In no other city is the HDP — Turkey's third-largest political party — more popular than here in majority Kurdish Diyarbakir. Most residents were disappointed by the news, others were appalled, yet very few were surprised at the proposition of political banishment for the HDP.
Public prosecutors bring charges seeking ban
For weeks, the Turkish government has been turning up the heat on the HDP — with the stigmatization attached to the label "terror party" being followed by a growing din of government representatives clamoring for a ban.
Now, the Public Prosecutor's Office has taken the legal step of submitting a request to the Turkish Court of Cassation, the country's highest court, seeking a ban on the pro-Kurdish party.

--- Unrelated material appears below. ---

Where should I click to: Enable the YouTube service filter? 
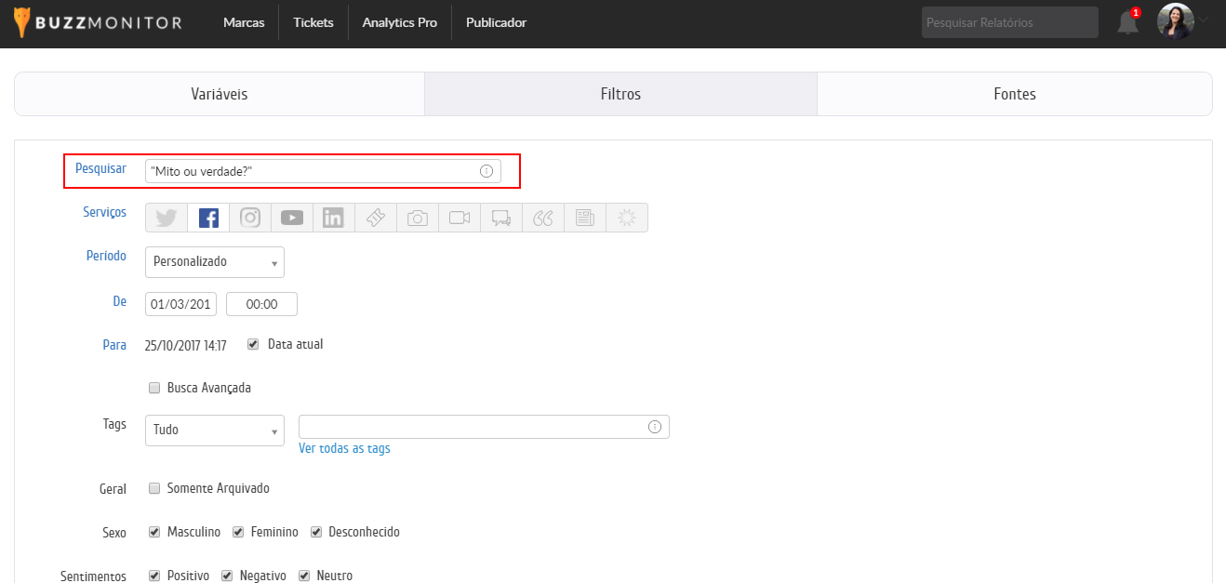click(292, 218)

Moreover, prosecutors are seeking a five-year ban on political participation for 687 individuals — among them, leading Kurdish politicians like Pervin Buldan and her HDP co-chair colleagues Figen Yuksekdag and the still-imprisoned Selahattin Demirtas.
Prosecutors say the words and deeds of HDP members are designed to undermine the integrity of the Turkish state. They also claim party members have been involved in terrorist activities. In almost every case the evidence presented by the state has been lacking and arbitrary.

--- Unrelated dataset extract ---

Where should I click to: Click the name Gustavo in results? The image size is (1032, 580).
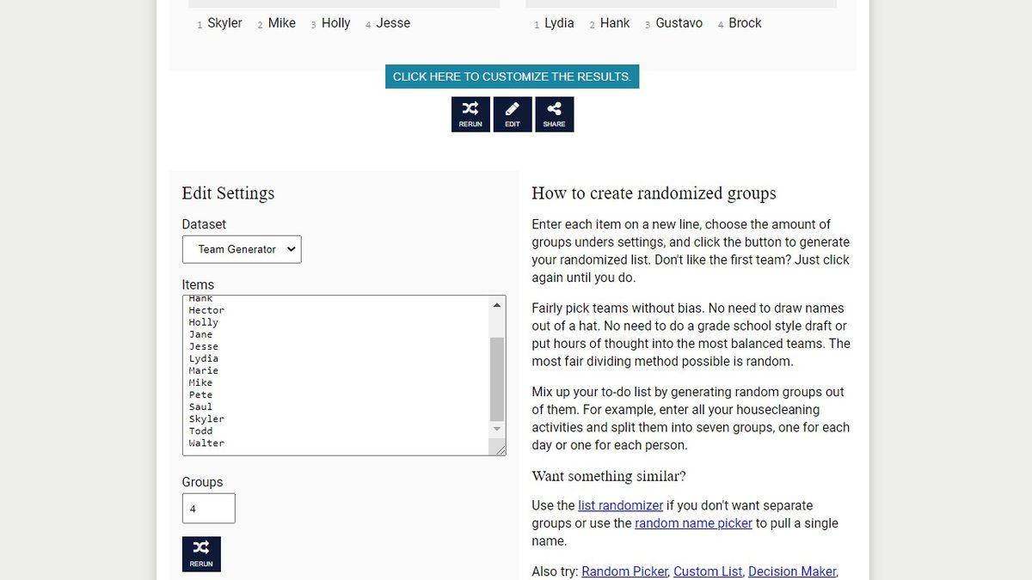[x=679, y=23]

Turkish opposition sticks together in face of HDP ban
Other opposition parties have signaled solidarity with the HDP. The local leader of the social democratic Republican People's Party (CHP), Gonul Ozel, thinks a ban would be illegal and just give rise to the formation of a new Kurdish party: "We're talking about the will of 6 million people who voted for the HDP to represent them in parliament [in the last election]. We are dealing with a dictatorial regime here. This is pure suppression," says Ozel.
Even the freshly minted Democracy and Progress Party (DEVA), a splinter of the governing Justice and Development Party (AKP), has voiced solidarity with the HDP. DEVA party leadership says the proposed ban is "an encroachment on democratic society and the rule of law."
Cihan Ulsen, DEVA chairman for Diyarbakir Province, is of the opinion that the HDP has already been under a de facto ban for at least two years now. The party has been mainly inactive since the ruling AKP severely limited the activities of HDP politicians in the wake of municipal elections in March 2019.
Mayors and city councils in most of the 65 provinces the HDP carried in the election have meanwhile been fired — replaced by Ankara-appointed emergency managers. The party has been left with but six tiny districts.
Is Erdogan just a puppet?
Local DEVA chair Ulsen says the move against the HDP shows that the ultra-conservatives are pulling the strings in Ankara. The Nationalist Movement Party (MHP), the AKP's extreme right-wing coalition partner, has long insisted on a ban, with MHP Chairman Devlet Bahceli demanding the Turkish judiciary take legal action against the HDP. Turkish President Recep Tayyip Erdogan and his AKP, however, have been much more reticent in the matter than their junior partner.
Turkish judiciary under fire
The Future Party, another AKP splinter — has vocally distanced itself from the HDP ban. Aydin Altac, the Future Party's Diyarbakir chair, sees the ban as a clear sign that the country's judiciary is no longer independent. "The fact that the judiciary obviously followed orders from the government and filed the suit shows that the prosecution is motivated by politics, not justice," he says. Altac's view is shared by many in Turkish society.
The file of indictment brought by the Ankara Public Prosecutor's Office uses language closely resembling the government's in accusing the HDP of involvement in "terrorist activities." Interior Minister Suleyman Soylu was the latest administration official to claim the HDP had no right to exist, saying, "A party that does not define the PKK [Kurdistan Workers' Party] as a terrorist organization and has not distanced itself from it, cannot be a political party in this country." Soylu had more than 700 HDP district and provincial chairpersons arrested shortly before delivering the remarks.